Laura Dern appears as Dr. Ellie Sattler in a scene from "Jurassic Park." (Photo: Murray Close/Sygma/Sygma via Getty Images)
Laura Dern appears as Dr. Ellie Sattler in a scene from Jurassic Park. (Photo: Murray Close/Sygma/Sygma via Getty Images)

The Big Little Lies actress herself is an advocate for women, and today she’s debuting an ad she executive-produced calling attention to the gender-pay gap in Hollywood and beyond on National Equal Pay Day. The clip shows both women and men shopping in a grocery store, taking NUT-rition snacks to the register and being told that the men can only buy the packages that include 20 percent less than the pack for women. A man wants to buy a women’s pack in order to get more? Too bad.

The clip illustrates the fact that, in the United States, women earn about 80 cents for every dollar earned by men.

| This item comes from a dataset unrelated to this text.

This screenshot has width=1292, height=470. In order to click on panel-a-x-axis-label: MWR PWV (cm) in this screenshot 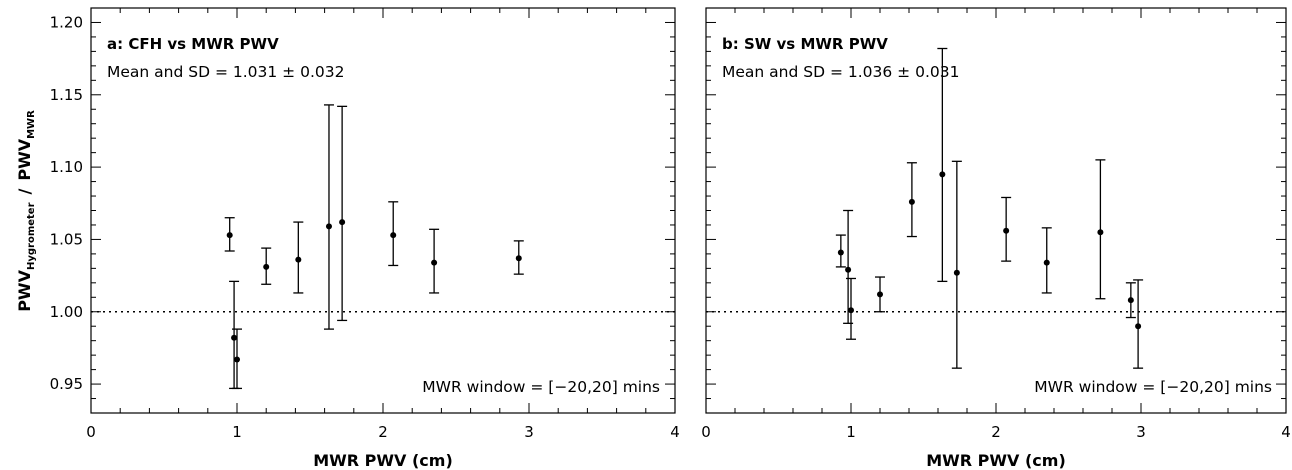, I will do `click(383, 460)`.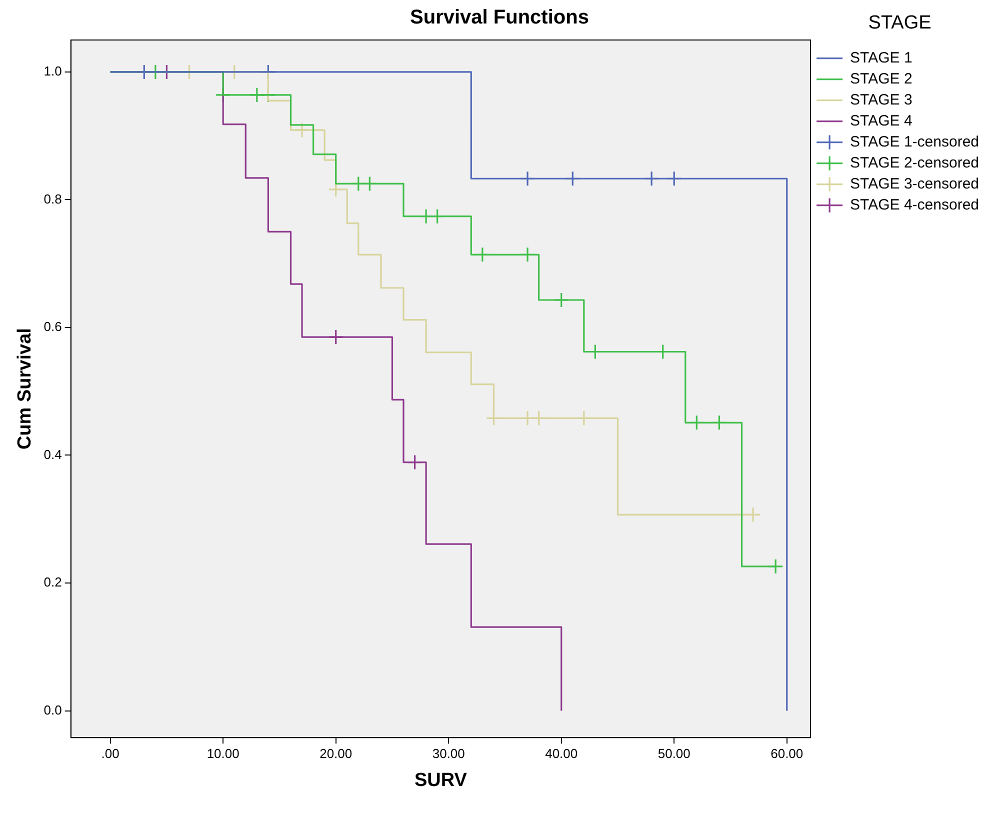 The image size is (993, 816). Describe the element at coordinates (53, 454) in the screenshot. I see `y-tick-label: 0.4` at that location.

NUT-rition, the snack company that teamed up for the ad, is selling a special limited edition Equal Pay Pack of its snacks that will benefit Equal Rights Advocates and help to fund a hotline people can call when they’re dealing with pay inequality.

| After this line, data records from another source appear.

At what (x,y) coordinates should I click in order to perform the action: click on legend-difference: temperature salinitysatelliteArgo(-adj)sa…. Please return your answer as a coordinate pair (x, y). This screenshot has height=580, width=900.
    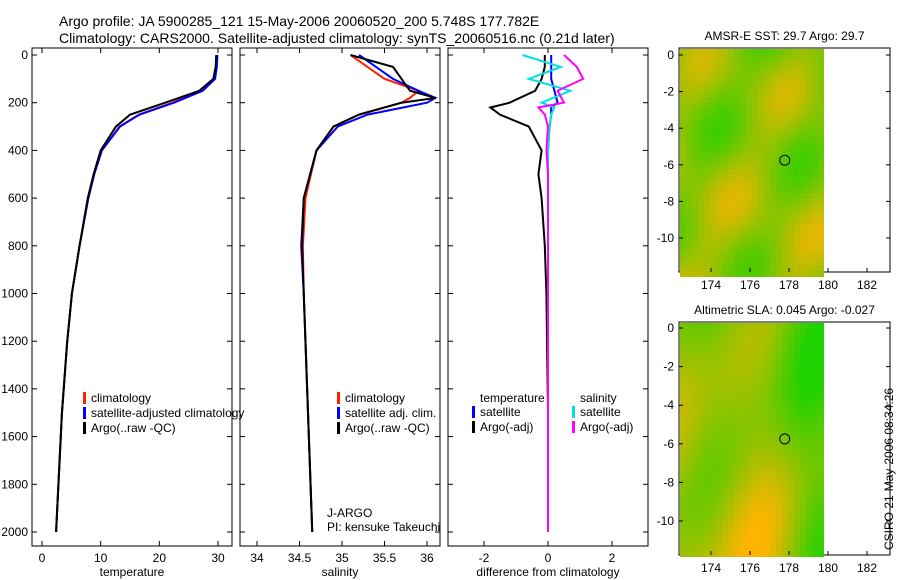
    Looking at the image, I should click on (552, 412).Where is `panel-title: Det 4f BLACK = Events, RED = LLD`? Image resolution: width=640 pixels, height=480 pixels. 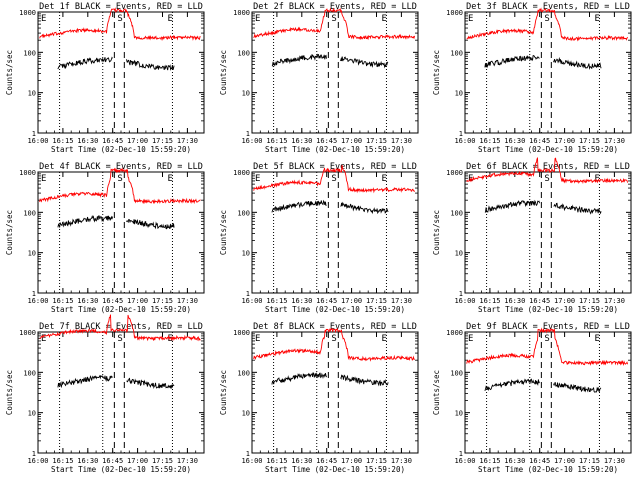 panel-title: Det 4f BLACK = Events, RED = LLD is located at coordinates (121, 167).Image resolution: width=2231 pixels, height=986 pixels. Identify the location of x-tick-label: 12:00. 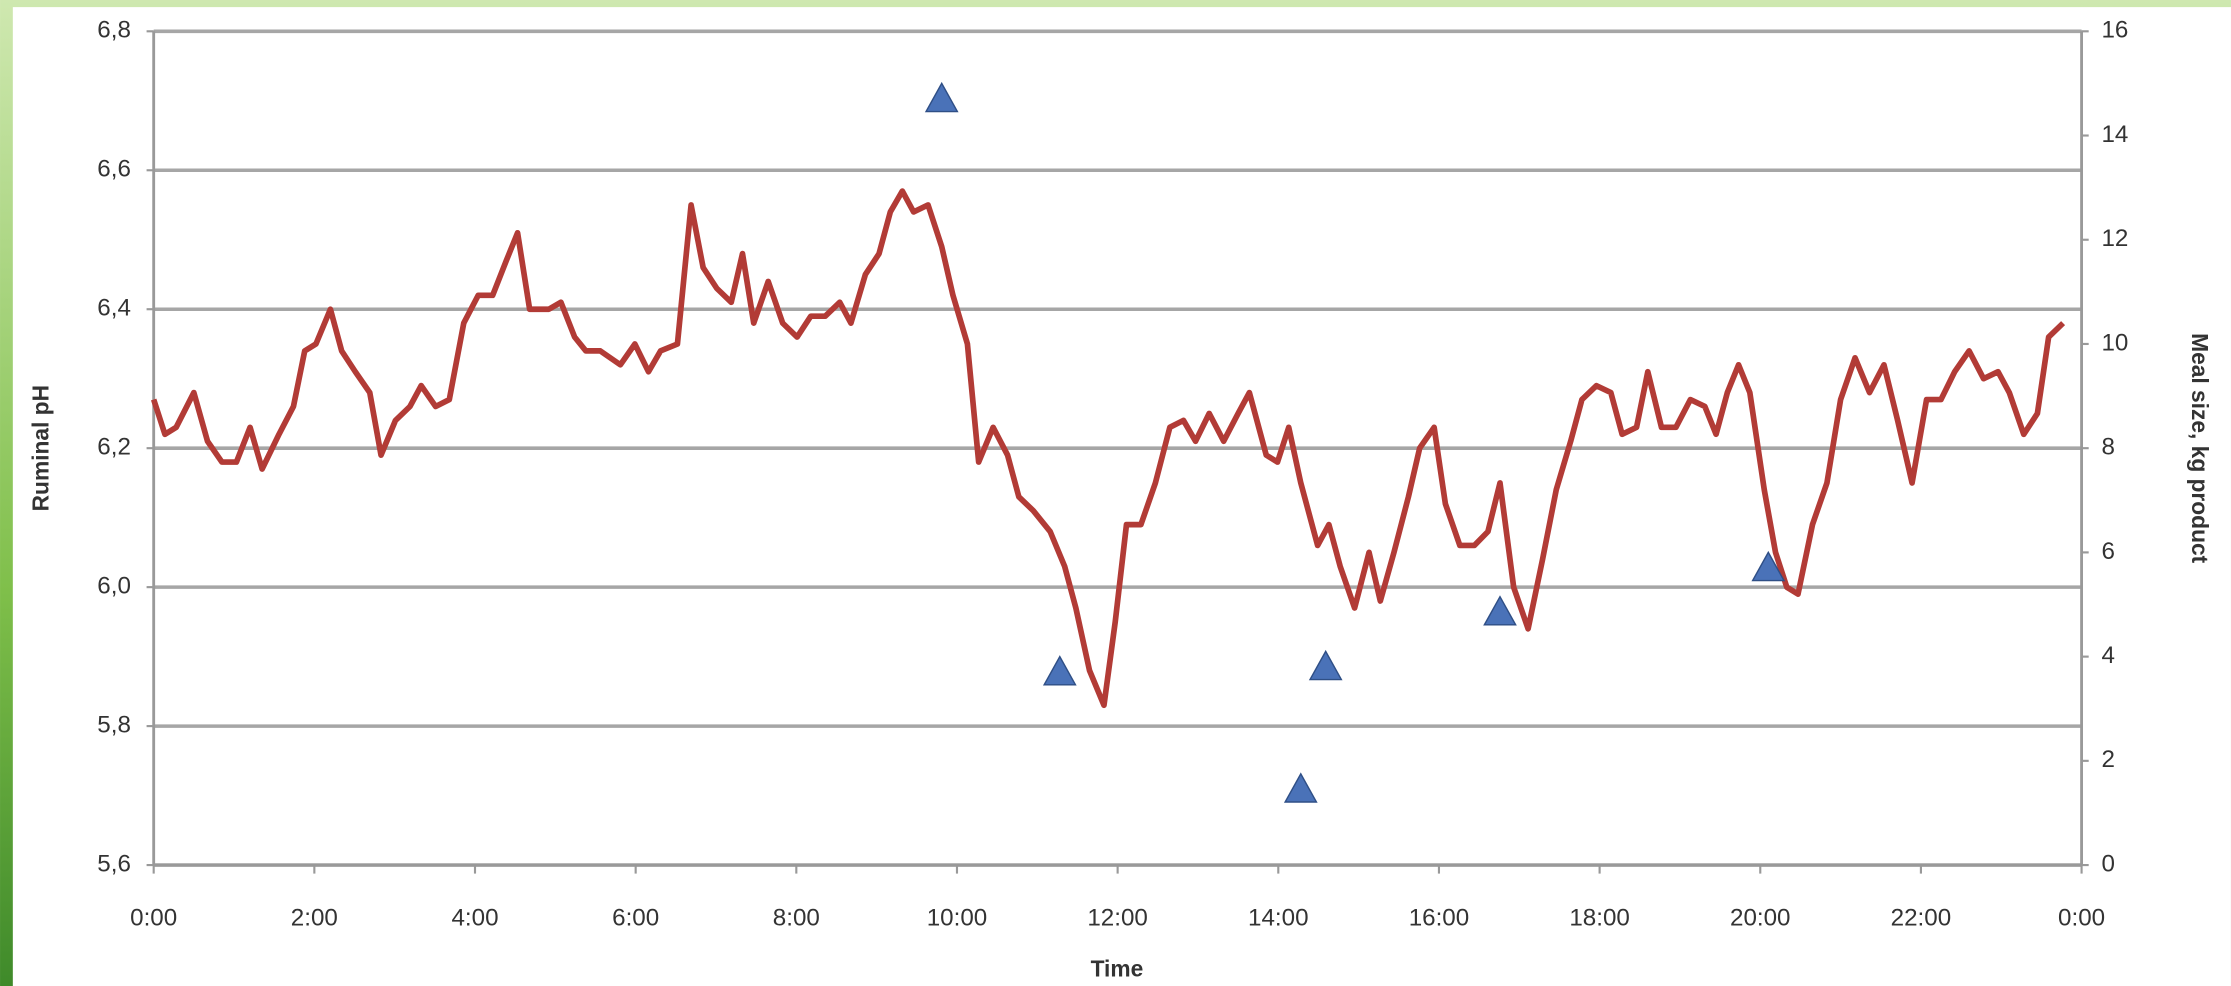
(1118, 918).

Dern, a leading activist with the Time’s Up movement in Hollywood, was compelled to do something, because of her own experience dealing with the issue.

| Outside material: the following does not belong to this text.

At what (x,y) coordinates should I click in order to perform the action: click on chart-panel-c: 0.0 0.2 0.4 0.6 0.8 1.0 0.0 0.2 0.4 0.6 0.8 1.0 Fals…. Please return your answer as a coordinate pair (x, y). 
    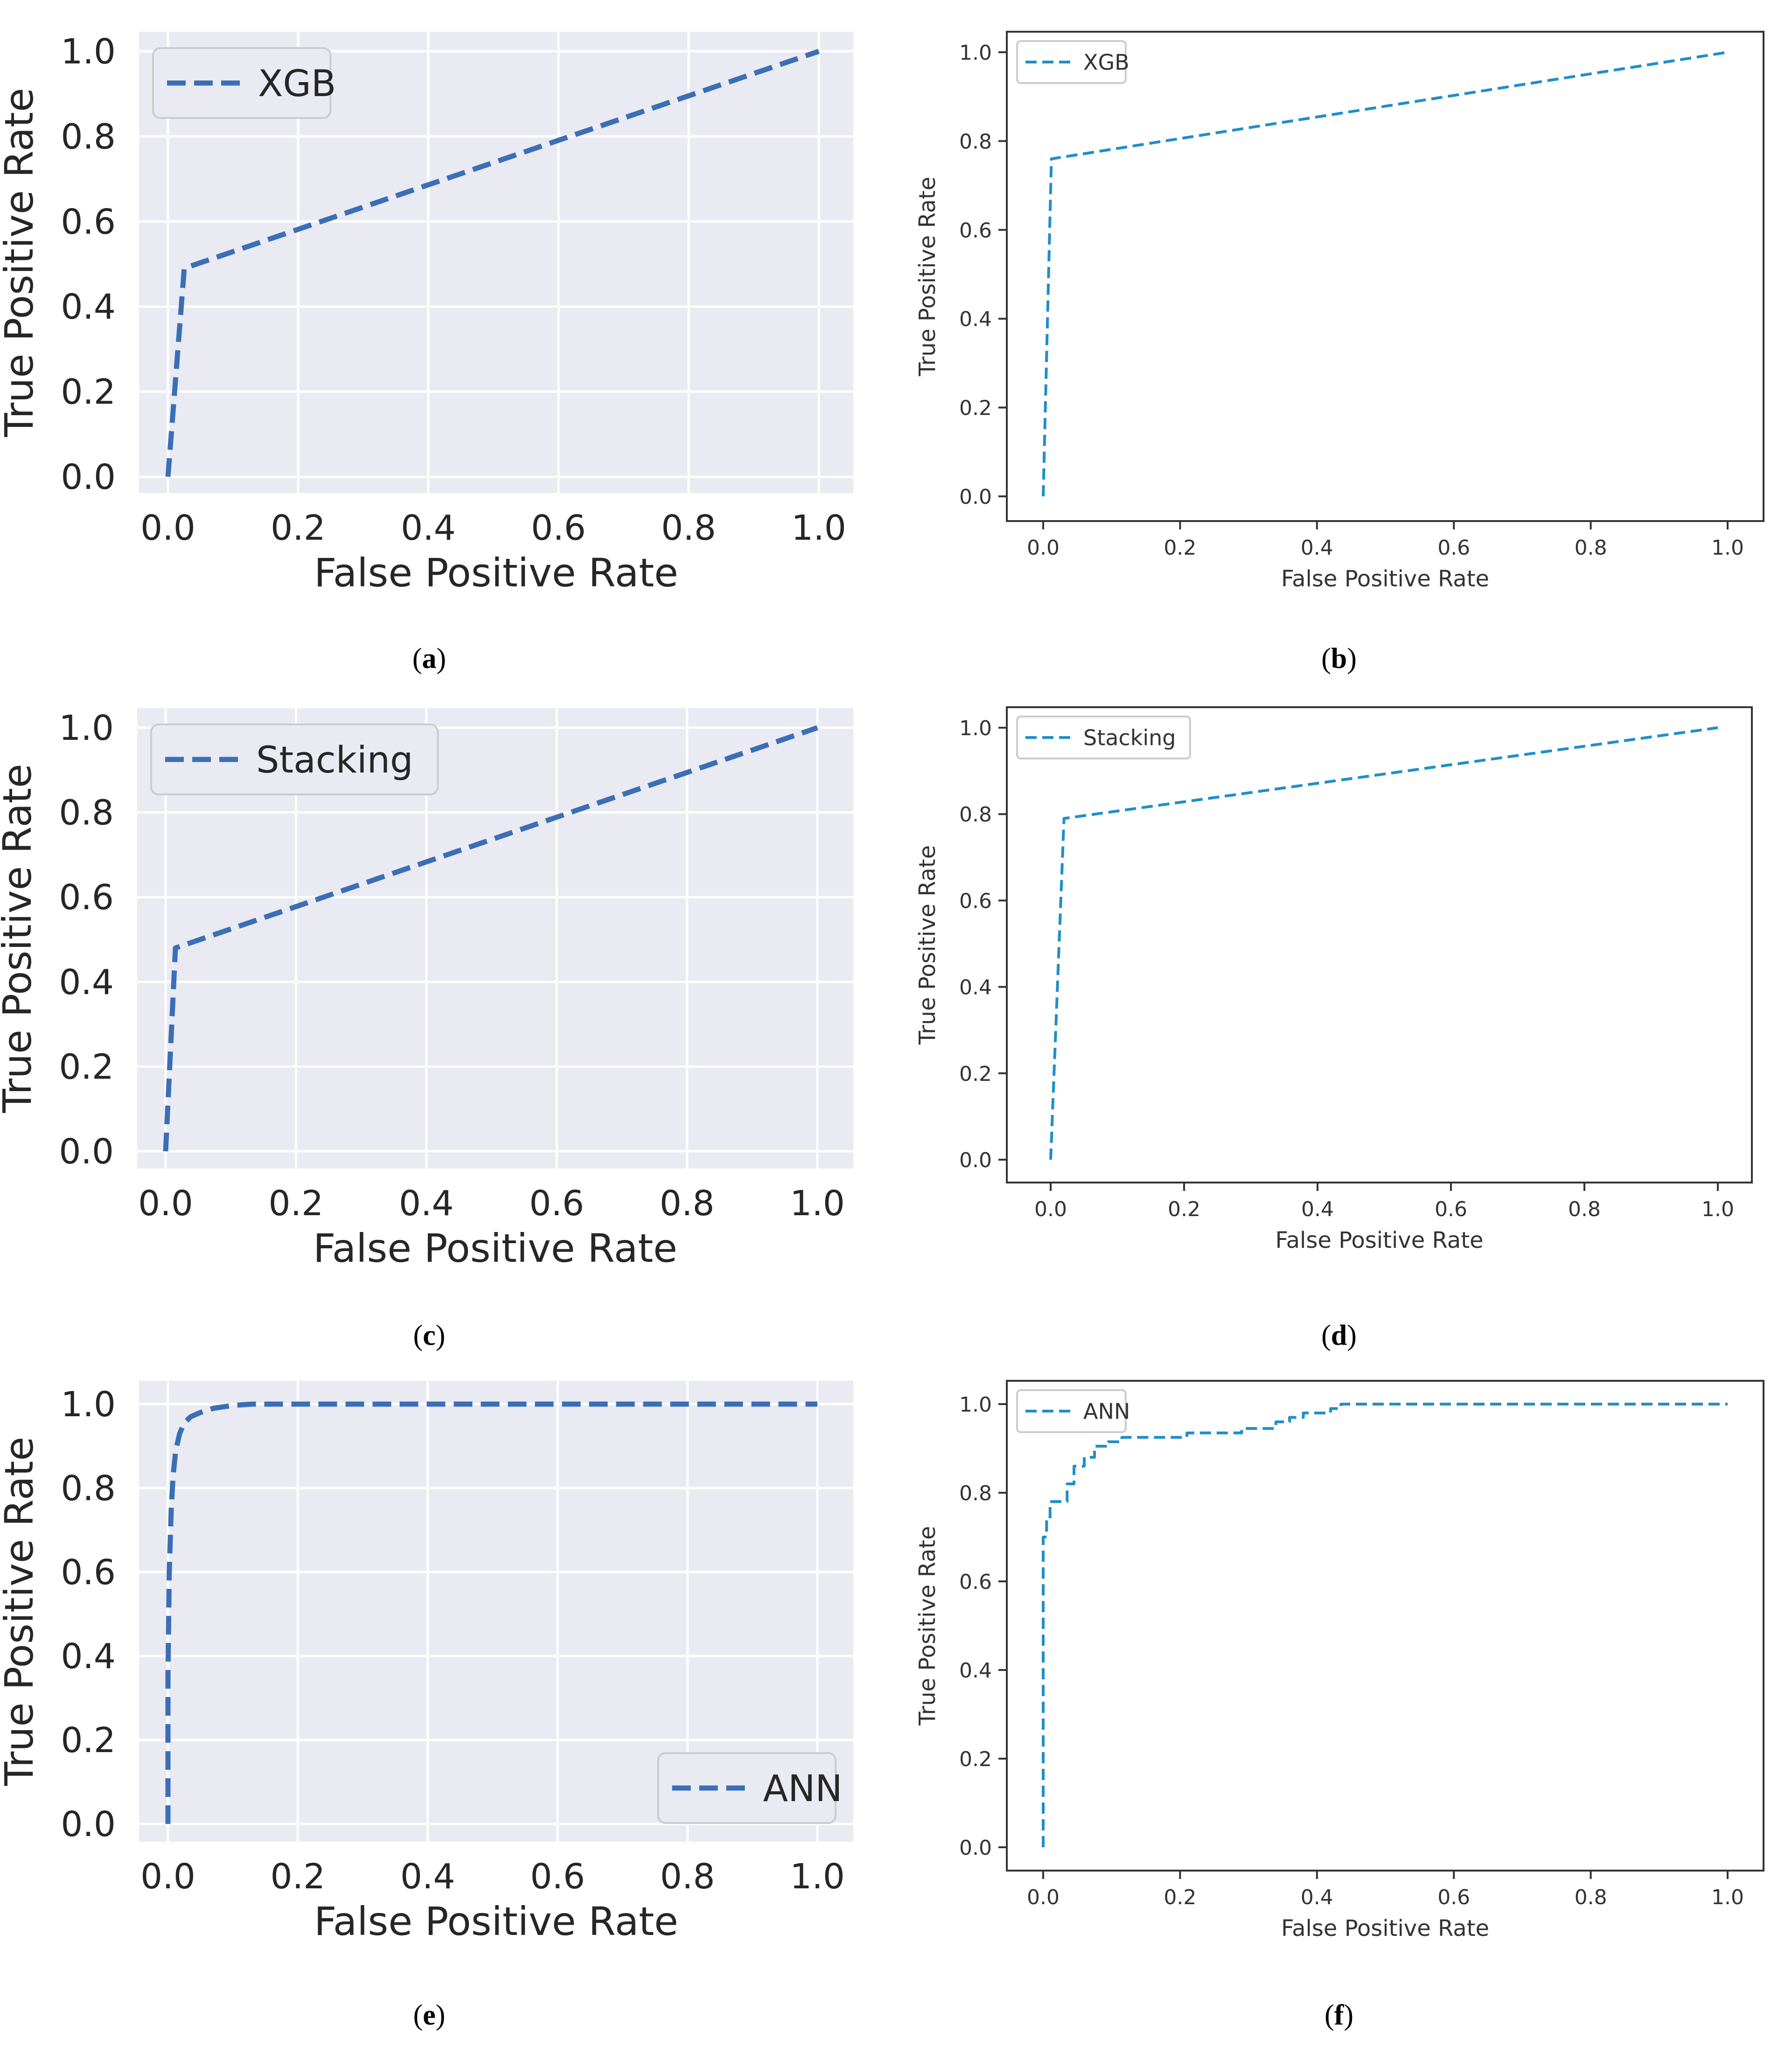
    Looking at the image, I should click on (426, 1030).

“I think as actresses, we never thought we should speak up, because our profession seems glamorous and why should we complain? But, in our experience, many of us were experiencing a gender-pay gap of maybe 80 percent compared to, for example, the male lead in a film we were doing,” Dern says. “And we wouldn’t say anything. We were just lucky to be there. We were just lucky to be in a movie, etcetera, etcetera. But what we learned is everyone feels that in a workplace environment. We are lucky to have a microphone. We better use it. Many women in various industries are and if we’re all using it and all standing together, then we’re one and there’s no stopping us.”

Dern says that on her latest projects, women are more open to talking about the gender-wage gap.

“We started a group text amongst fellow women who were working on the same project to share information and to say, ‘Hey, this thing happened. Has that ever happened to you?’” Dern explains. “You know, transparency has changed everything. ‘What do you make? What do you make for over time? They never gave you overtime?’”

It’s a conversation now happening in other places, too: schools, restaurants and elsewhere.

“Interestingly, a friend who’s working in sports media and is a female commentator versus her male colleagues, and she’s very beloved, but she’s a woman in what they consider a man’s world, covering the NFL,” Dern says. “And it ain’t 20 percent difference in the numbers. And she only knew that because she started talking to her male colleagues, who very transparently said, ‘Hey, are they taking care of you, like they take care of us? Because this is what they give us.’ And that’s how she found out, so we all have to do this together.”

Audiences will see Dern next in the second season of the award-winning female-centric series Big Little Lies, alongside stars and executive producers Reese Witherspoon and Nicole Kidman, when it returns to HBO in June. As you might have heard — in all the excitement —this season Meryl Streep has joined the cast, which also includes Shailene Woodley and Zoe Kravitz.

“We all pretty much fell to the ground, and I literally did kiss her feet the first time I met her, that was a number of years ago, so I had already done that,” Dern says of Streep. “But we were honored and in awe of her as not only an artist, of course, but as a human rights advocate and activist and environmentalist and female rights supporter. She’s amazing. You know, journalistic advocate. She’s just incredible. So she teaches me every day in this kind of work and became part of that family instantly, and we were blessed to have that experience and continue to all stay in touch and be very close, and it’s really, really incredible.”

Dern’s return as Dr. Ellie Sattler is less certain, although the current stars of the franchise, Chris Pratt and Bryce Dallas Howard, have hinted that it will happen.

“I mean, I guess [Sattler could return],” Dern says. “It’s just like when I was doing Star Wars and people were like, ‘Do you think this could happen? Do you think that can happen?’ They always say, ‘Anything can happen in space.’ But I guess if dinosaurs can roam the Earth again, you never know what could happen.”